- Born: January 3, 1952 (age 74)
- Known for: Espionage

= Andrew Daulton Lee =

American spy and former drug dealer

Andrew Daulton Lee (January 3, 1952) is a former drug dealer who was convicted of espionage for his involvement in the Cold War spying activities of his childhood friend, Christopher Boyce.

Lee was the adopted eldest son of Dr. Daulton Lee, a wealthy California physician, and graduated from Palos Verdes High School in 1970. His lifelong friendship with Boyce led him into espionage activities after Boyce, an employee of US defense contractor TRW (headquartered in the Los Angeles suburb of Redondo Beach), began stealing classified documents detailing how to decrypt secure US government message traffic and detailed specifications of the latest US spy satellites with the intention of delivering them to agents of the Soviet Union. Boyce lured Lee into the espionage by telling him the CIA was spying on Australia. With Boyce's stolen documents, Lee traveled to Mexico City, where he delivered them to Soviet embassy officials at Boyce's direction. Lee often used these trips as an opportunity to engage in drug deals.

Lee and Boyce made an agreement to evenly split the profits from the espionage ring, and Boyce had used his share mainly for his personal use. Lee used his split of the profits to further his drug business, purchasing more expensive drugs, such as heroin, and being able to gain tremendous profits by selling the expensive and rare drugs in the United States. Boyce maintained that he continued with the espionage activity because Lee threatened and blackmailed him. He alleged that Lee made copies of the stolen documents with the intention of selling them to the Chinese, but this was false testimony by Boyce to exculpate himself to get a lighter sentence.

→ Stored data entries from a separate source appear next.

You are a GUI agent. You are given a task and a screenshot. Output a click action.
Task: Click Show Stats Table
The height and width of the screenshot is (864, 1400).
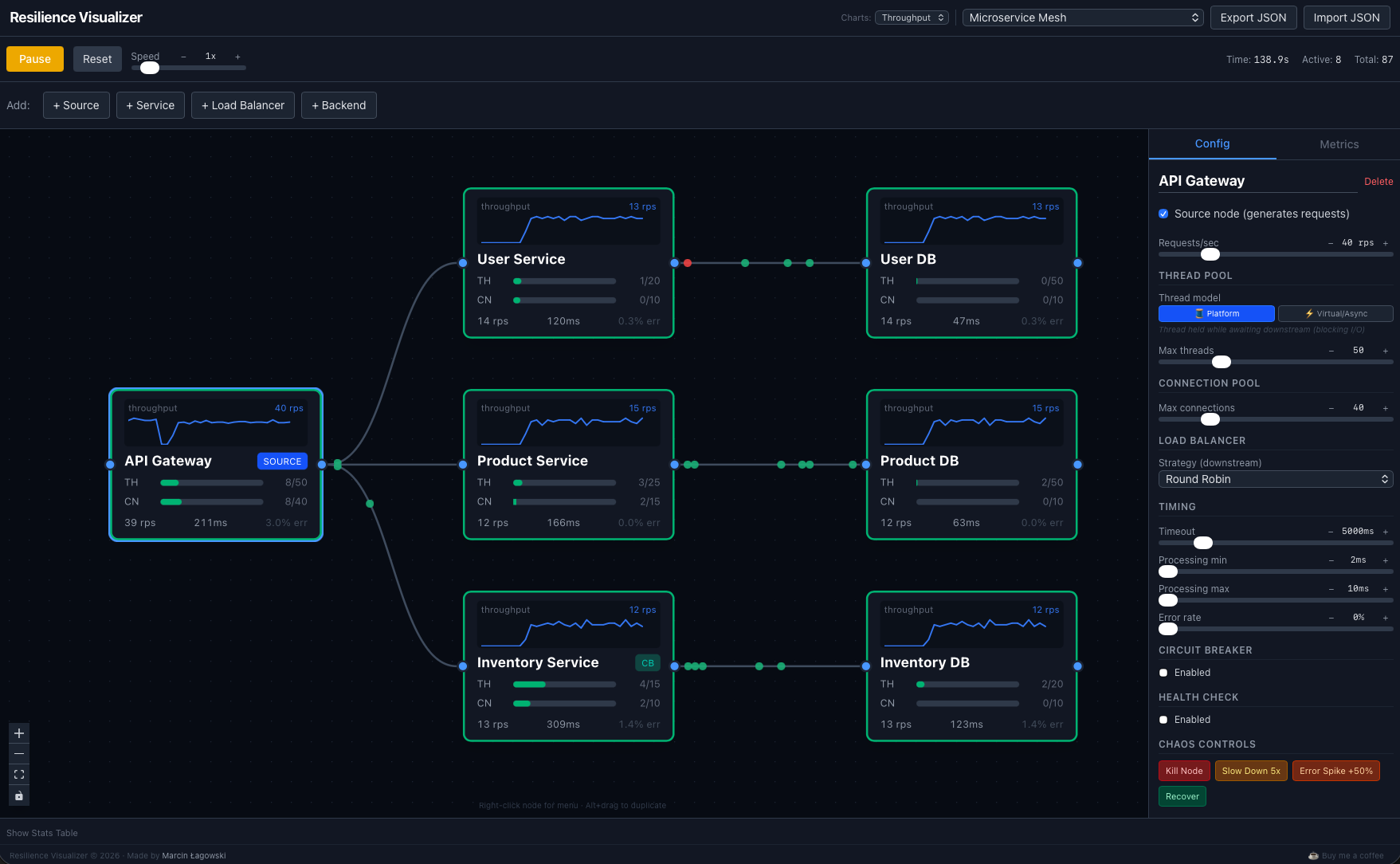(41, 832)
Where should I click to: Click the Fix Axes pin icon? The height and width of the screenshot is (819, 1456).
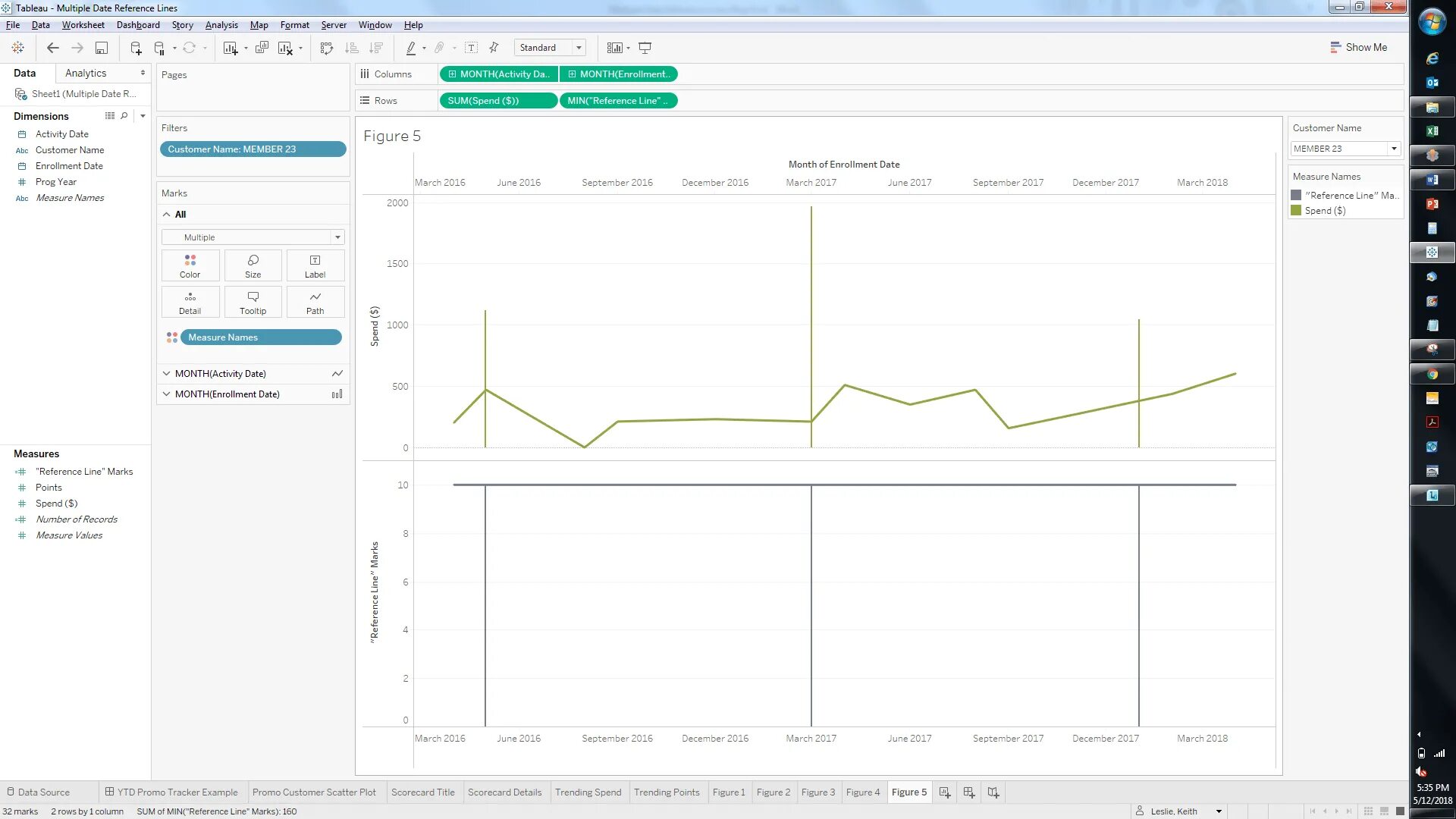(494, 48)
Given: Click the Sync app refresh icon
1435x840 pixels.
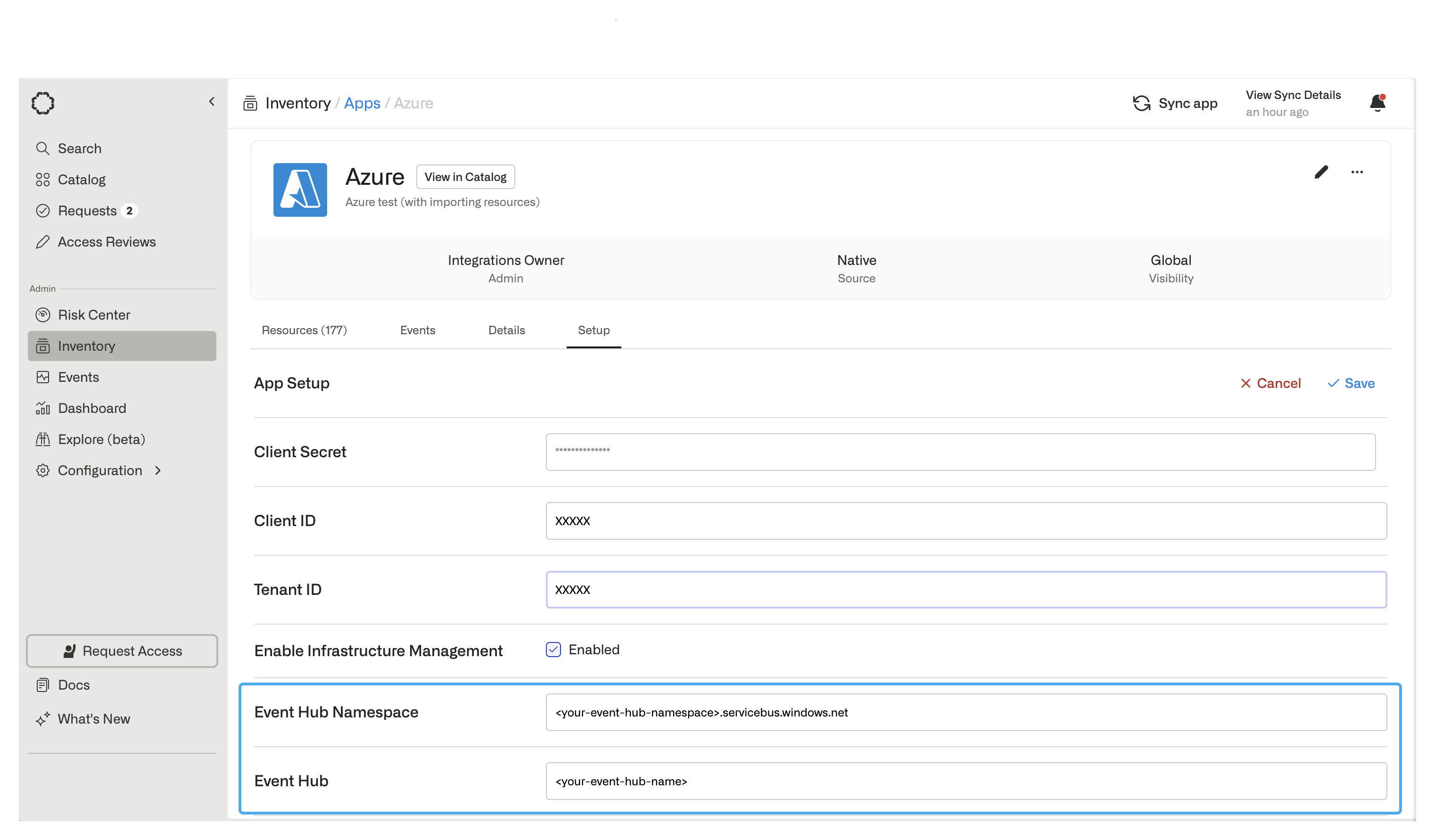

In January 1977, Lee (with top secret microfilm in his possession) was arrested by Mexican police in front of the Soviet embassy in Mexico City for littering. Under interrogation and torture, he confessed to espionage. Contrary to Boyce's story, Lee never blackmailed Boyce nor did he implicate Boyce in the espionage and did not testify against Boyce. Lee was returned to the United States, where he was convicted of espionage on May 14. He was sentenced by federal district judge Robert Kelleher to life in prison and moved to the federal penitentiary in Lompoc, California, while Boyce received a sentence of forty years.

When Boyce escaped from prison in early 1980, Lee was immediately remanded to another facility in Terre Haute, Indiana. Boyce approached Lee 24 hours before the escape and asked Lee to participate. Lee responded "I came in the front door, I'm going out the same way".

Lee was portrayed by actor Sean Penn in director John Schlesinger's 1985 movie The Falcon and the Snowman, based on the book of the same name by Robert Lindsey. Lee's drug-dealing earned him the nickname "The Snowman", while Boyce's interest in falconry won him his own sobriquet. Boyce was played in the film by actor Timothy Hutton.

After 21 years of incarceration, Lee was released on parole in 1998. Kathleen Mills, an activist who had worked towards earning Lee's parole, turned her attention towards the release of Boyce following Lee's freedom and eventually married Boyce. After his release, Lee briefly worked for Sean Penn as his personal assistant.